**THE PROBLEM:** Switch "hamburger menu" to "navigation menu" everywhere it appears in the records below, and reproduce all the lines with nothing else changed.

**INPUT ROWS:**

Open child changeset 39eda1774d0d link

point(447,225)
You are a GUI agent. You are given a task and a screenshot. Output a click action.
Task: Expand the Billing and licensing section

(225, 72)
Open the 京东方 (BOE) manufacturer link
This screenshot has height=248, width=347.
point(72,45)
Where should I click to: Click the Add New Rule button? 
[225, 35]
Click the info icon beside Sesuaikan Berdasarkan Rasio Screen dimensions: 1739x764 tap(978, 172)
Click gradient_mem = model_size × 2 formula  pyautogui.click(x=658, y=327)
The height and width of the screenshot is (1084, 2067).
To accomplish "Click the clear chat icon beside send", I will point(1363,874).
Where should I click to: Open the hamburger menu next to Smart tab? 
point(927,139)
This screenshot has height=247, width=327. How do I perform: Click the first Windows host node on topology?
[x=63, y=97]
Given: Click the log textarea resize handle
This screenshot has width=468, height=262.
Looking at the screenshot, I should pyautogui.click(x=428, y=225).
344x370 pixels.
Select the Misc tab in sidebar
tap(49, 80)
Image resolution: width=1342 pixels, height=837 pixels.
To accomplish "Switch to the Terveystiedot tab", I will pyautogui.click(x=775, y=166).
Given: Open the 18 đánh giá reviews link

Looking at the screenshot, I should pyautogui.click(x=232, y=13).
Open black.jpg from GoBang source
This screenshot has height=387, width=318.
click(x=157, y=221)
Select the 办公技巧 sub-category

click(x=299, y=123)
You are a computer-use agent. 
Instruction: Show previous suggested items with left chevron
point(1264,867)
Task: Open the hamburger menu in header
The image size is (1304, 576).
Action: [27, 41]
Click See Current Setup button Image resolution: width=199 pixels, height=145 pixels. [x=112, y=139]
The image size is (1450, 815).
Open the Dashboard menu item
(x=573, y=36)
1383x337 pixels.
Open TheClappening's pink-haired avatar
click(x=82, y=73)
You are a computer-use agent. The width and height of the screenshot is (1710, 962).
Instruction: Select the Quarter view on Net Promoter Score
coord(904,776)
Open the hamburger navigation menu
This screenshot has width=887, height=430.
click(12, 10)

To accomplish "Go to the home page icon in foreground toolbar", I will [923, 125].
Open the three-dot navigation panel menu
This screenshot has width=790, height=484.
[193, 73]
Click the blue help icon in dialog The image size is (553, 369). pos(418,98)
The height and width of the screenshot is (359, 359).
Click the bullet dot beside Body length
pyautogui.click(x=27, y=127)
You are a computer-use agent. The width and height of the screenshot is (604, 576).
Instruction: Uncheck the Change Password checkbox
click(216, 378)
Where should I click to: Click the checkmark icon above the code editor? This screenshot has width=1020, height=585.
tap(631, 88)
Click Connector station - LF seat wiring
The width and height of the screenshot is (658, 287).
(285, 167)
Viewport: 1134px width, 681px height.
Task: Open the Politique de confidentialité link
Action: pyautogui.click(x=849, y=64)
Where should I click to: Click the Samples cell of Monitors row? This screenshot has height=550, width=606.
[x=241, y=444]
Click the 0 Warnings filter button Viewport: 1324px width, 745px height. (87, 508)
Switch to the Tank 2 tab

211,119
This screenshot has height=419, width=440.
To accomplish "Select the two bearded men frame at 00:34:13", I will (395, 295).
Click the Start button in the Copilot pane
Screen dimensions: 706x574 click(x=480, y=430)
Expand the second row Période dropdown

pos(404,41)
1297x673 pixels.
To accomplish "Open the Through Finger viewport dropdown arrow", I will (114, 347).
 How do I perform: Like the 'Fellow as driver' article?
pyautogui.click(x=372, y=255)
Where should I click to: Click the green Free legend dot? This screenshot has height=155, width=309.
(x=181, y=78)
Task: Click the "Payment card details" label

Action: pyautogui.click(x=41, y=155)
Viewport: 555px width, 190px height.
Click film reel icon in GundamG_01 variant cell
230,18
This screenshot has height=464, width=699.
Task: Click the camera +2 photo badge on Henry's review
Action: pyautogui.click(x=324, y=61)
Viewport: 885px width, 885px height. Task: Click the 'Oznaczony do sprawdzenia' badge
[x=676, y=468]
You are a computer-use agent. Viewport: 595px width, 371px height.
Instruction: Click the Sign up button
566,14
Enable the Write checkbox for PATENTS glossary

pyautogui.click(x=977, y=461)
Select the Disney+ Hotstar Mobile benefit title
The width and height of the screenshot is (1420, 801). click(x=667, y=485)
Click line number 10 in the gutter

**RESPONSE TO THE TASK:**
Open child changeset 39eda1774d0d link

point(447,225)
You are a GUI agent. You are given a task and a screenshot. Output a click action.
Task: Expand the Billing and licensing section

(225, 72)
Open the 京东方 (BOE) manufacturer link
This screenshot has height=248, width=347.
point(72,45)
Where should I click to: Click the Add New Rule button? 
[225, 35]
Click the info icon beside Sesuaikan Berdasarkan Rasio Screen dimensions: 1739x764 tap(978, 172)
Click gradient_mem = model_size × 2 formula  pyautogui.click(x=658, y=327)
The height and width of the screenshot is (1084, 2067).
To accomplish "Click the clear chat icon beside send", I will point(1363,874).
Where should I click to: Open the navigation menu next to Smart tab? 
point(927,139)
This screenshot has height=247, width=327. How do I perform: Click the first Windows host node on topology?
[x=63, y=97]
Given: Click the log textarea resize handle
This screenshot has width=468, height=262.
Looking at the screenshot, I should pyautogui.click(x=428, y=225).
344x370 pixels.
Select the Misc tab in sidebar
tap(49, 80)
Image resolution: width=1342 pixels, height=837 pixels.
To accomplish "Switch to the Terveystiedot tab", I will pyautogui.click(x=775, y=166).
Given: Open the 18 đánh giá reviews link

Looking at the screenshot, I should pyautogui.click(x=232, y=13).
Open black.jpg from GoBang source
This screenshot has height=387, width=318.
click(x=157, y=221)
Select the 办公技巧 sub-category

click(x=299, y=123)
You are a computer-use agent. 
Instruction: Show previous suggested items with left chevron
point(1264,867)
Task: Open the navigation menu in header
The image size is (1304, 576).
Action: [27, 41]
Click See Current Setup button Image resolution: width=199 pixels, height=145 pixels. [x=112, y=139]
The image size is (1450, 815).
Open the Dashboard menu item
(x=573, y=36)
1383x337 pixels.
Open TheClappening's pink-haired avatar
click(x=82, y=73)
You are a computer-use agent. The width and height of the screenshot is (1710, 962).
Instruction: Select the Quarter view on Net Promoter Score
coord(904,776)
Open the hamburger navigation menu
This screenshot has width=887, height=430.
click(12, 10)

To accomplish "Go to the home page icon in foreground toolbar", I will [923, 125].
Open the three-dot navigation panel menu
This screenshot has width=790, height=484.
[193, 73]
Click the blue help icon in dialog The image size is (553, 369). pos(418,98)
The height and width of the screenshot is (359, 359).
Click the bullet dot beside Body length
pyautogui.click(x=27, y=127)
You are a computer-use agent. The width and height of the screenshot is (604, 576).
Instruction: Uncheck the Change Password checkbox
click(216, 378)
Where should I click to: Click the checkmark icon above the code editor? This screenshot has width=1020, height=585.
tap(631, 88)
Click Connector station - LF seat wiring
The width and height of the screenshot is (658, 287).
(285, 167)
Viewport: 1134px width, 681px height.
Task: Open the Politique de confidentialité link
Action: pyautogui.click(x=849, y=64)
Where should I click to: Click the Samples cell of Monitors row? This screenshot has height=550, width=606.
[x=241, y=444]
Click the 0 Warnings filter button Viewport: 1324px width, 745px height. (87, 508)
Switch to the Tank 2 tab

211,119
This screenshot has height=419, width=440.
To accomplish "Select the two bearded men frame at 00:34:13", I will (395, 295).
Click the Start button in the Copilot pane
Screen dimensions: 706x574 click(x=480, y=430)
Expand the second row Période dropdown

pos(404,41)
1297x673 pixels.
To accomplish "Open the Through Finger viewport dropdown arrow", I will (114, 347).
 How do I perform: Like the 'Fellow as driver' article?
pyautogui.click(x=372, y=255)
Where should I click to: Click the green Free legend dot? This screenshot has height=155, width=309.
(x=181, y=78)
Task: Click the "Payment card details" label

Action: pyautogui.click(x=41, y=155)
Viewport: 555px width, 190px height.
Click film reel icon in GundamG_01 variant cell
230,18
This screenshot has height=464, width=699.
Task: Click the camera +2 photo badge on Henry's review
Action: pyautogui.click(x=324, y=61)
Viewport: 885px width, 885px height. Task: Click the 'Oznaczony do sprawdzenia' badge
[x=676, y=468]
You are a computer-use agent. Viewport: 595px width, 371px height.
Instruction: Click the Sign up button
566,14
Enable the Write checkbox for PATENTS glossary

pyautogui.click(x=977, y=461)
Select the Disney+ Hotstar Mobile benefit title
The width and height of the screenshot is (1420, 801). click(x=667, y=485)
Click line number 10 in the gutter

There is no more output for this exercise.